Une bonne gestion de l’utilisation des antibiotiques et son application précoce dès (voire
même avant) l’apparition des premiers cas de CPE constitue une mesure importante. Dès
l’apparence des premiers cas une bonne gestion de l’ équipe de gestion des épidémies
est indispensable. A cette fin, une bonne collaboration entre les GGA, l’hygiène
hospitalière, le service d’infectiologie, le laboratoire de microbiologie, la
pharmacie, la direction et l’ensemble des services concernés est essentielle. La
tâche des GGA consistera à ce moment de suivre avec une attention particulière la
consommation d’antibiotiques et à accompagner les cliniciens concernés.
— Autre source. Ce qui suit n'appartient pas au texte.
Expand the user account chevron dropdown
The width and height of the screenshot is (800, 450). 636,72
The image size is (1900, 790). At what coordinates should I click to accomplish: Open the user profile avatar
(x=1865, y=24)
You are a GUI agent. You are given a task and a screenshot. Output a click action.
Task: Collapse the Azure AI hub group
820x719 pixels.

Les GGA ont un rôle important à exercer dans la préparation des médecins aux CPE dans
l’hôpital (tant au niveau de la prévention que du traitement des infections à CPE). Ceci
est également l’occasion de renforcer la communication sur le bon usage des
antibiotiques en général, et d’expliquer les directives spécifiques visant à
limiter l’usage de carbapénèmes. Il est attendu des GGA qu’ils communiquent
ouvertement avec leurs propres médecins, mais également avec les médecins d’autres
hôpitaux, tant au niveau du secteur ambulatoire qu’au niveau des maisons de repos et de
soins.
Références:
Marchaim D et al. Recent Exposure to Antimicrobials and Carbapenem-Resistant Enterobacteriaceae: The Role
of Antimicrobial Stewardship. Infect Control Hosp Epidemiol. 2012;33:817-30.